Possible data corruption with Postgres 7.4.8

"Eric B. Ridge" <ebr@xxxxxxxx> · Mon, 13 Mar 2006 22:33:50 -0500

First off, let me make clear that I blame the strange data corruption  
problem we encountered today on our hardware raid controller -- some  
versions of its firmware are known-to-be-buggy and cause the raid set  
to "drop" off, and we've encountered this problem in the past on this  
particular server.  I also want to blame the corruption on pg7.4.8.   
Later versions seem to have fixes for (unspecific) "corruption"  
issues.  But hardware seems much more likely.

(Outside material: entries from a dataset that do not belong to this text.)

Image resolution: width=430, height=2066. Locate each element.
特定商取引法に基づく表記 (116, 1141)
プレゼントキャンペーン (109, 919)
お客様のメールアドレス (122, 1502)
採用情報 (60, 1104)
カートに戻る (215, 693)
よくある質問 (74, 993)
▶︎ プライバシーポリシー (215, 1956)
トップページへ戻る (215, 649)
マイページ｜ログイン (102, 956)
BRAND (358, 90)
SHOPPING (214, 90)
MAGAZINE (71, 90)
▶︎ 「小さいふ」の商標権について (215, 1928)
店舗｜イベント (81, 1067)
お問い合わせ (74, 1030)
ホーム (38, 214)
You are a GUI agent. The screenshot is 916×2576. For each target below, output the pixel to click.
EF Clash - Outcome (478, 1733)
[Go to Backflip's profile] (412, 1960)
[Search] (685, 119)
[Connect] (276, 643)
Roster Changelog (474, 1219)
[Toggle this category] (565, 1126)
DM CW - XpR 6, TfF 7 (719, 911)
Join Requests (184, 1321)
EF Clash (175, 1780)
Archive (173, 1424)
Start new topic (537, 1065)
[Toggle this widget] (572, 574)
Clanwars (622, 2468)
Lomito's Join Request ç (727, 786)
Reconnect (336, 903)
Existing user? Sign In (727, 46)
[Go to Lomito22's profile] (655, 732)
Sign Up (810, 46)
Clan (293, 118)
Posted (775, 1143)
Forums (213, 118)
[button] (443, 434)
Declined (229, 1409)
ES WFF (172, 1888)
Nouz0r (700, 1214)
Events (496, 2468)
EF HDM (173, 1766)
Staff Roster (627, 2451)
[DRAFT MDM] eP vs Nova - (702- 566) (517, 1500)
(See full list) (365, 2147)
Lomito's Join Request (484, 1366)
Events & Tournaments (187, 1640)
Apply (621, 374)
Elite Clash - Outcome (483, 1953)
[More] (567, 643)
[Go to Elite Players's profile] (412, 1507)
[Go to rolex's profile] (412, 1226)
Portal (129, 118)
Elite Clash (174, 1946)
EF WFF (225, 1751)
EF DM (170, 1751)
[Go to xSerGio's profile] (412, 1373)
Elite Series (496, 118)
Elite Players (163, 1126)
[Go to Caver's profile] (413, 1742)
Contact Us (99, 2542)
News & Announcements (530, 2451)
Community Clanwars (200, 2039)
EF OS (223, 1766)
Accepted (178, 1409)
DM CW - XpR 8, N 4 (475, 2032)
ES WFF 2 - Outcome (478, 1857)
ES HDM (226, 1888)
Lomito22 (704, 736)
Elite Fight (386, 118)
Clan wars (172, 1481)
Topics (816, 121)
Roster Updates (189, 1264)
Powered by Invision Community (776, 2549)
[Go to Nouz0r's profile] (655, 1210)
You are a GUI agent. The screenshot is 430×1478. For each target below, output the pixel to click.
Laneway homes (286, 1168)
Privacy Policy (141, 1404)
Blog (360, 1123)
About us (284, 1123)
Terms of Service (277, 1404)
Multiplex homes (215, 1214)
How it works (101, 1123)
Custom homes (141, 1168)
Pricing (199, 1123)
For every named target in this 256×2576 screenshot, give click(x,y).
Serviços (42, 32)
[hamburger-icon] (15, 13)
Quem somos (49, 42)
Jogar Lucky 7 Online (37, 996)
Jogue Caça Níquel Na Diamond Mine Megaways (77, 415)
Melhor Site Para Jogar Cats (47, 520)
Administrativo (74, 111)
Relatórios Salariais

The environment for this server is:
   - pg7.4.8
   - 2x2.4GHz Xeons, HT
   - 4gig ram
   - Linux kernel version 2.6.15
   - Dell PowerEdge Expandable RAID Controller 3/Di (rev 01) which  
supposedly contains the latest firmware patches (tho I dunno how they  
relate to "rev 01").

Issue 1
-------

A single record quietly and silently disappeared in the middle of the  
day.  We have no daily vacuum processes (only vacuum at night), stats  
collection is turned off, and our application has no facility for  
actually DELETE-ing records (at least not from the containing  
table).  It's pure UPDATE, INSERT, and SELECT.  No foreign key  
references that might cause cascading deletes.  And no manual  
intervention via psql (that anyone will fess up to!).  From an  
application standpoint, there's simply no explanation for a record  
disappearing.

Anyways, we were playing around with pg_filedump on the affected  
table and discovered that the missing record in question had 212 old  
versions, all with exactly this infomask:

   infomask: 0x2513 (HASNULL|HASVARWIDTH|HASOID|XMIN_COMMITTED| 
XMAX_COMMITTED|UPDATED)

I don't claim to fully understand what that mask actually means, but  
from what I can gather from looking at the masks of other known-to-be- 
good records, is that each of the 212 versions are "dead" in terms of  
MVCC rules, and that the expiration occurred as the result of an  
update to that version while it was "alive".  Is this correct (or  
kinda close)?  If I'm guessing correctly it seems we should have had  
at least one entry with the XMAX_INVALID flag set... that entry being  
the most-current version of the record.  Am I even providing enough  
information here for someone else to guess?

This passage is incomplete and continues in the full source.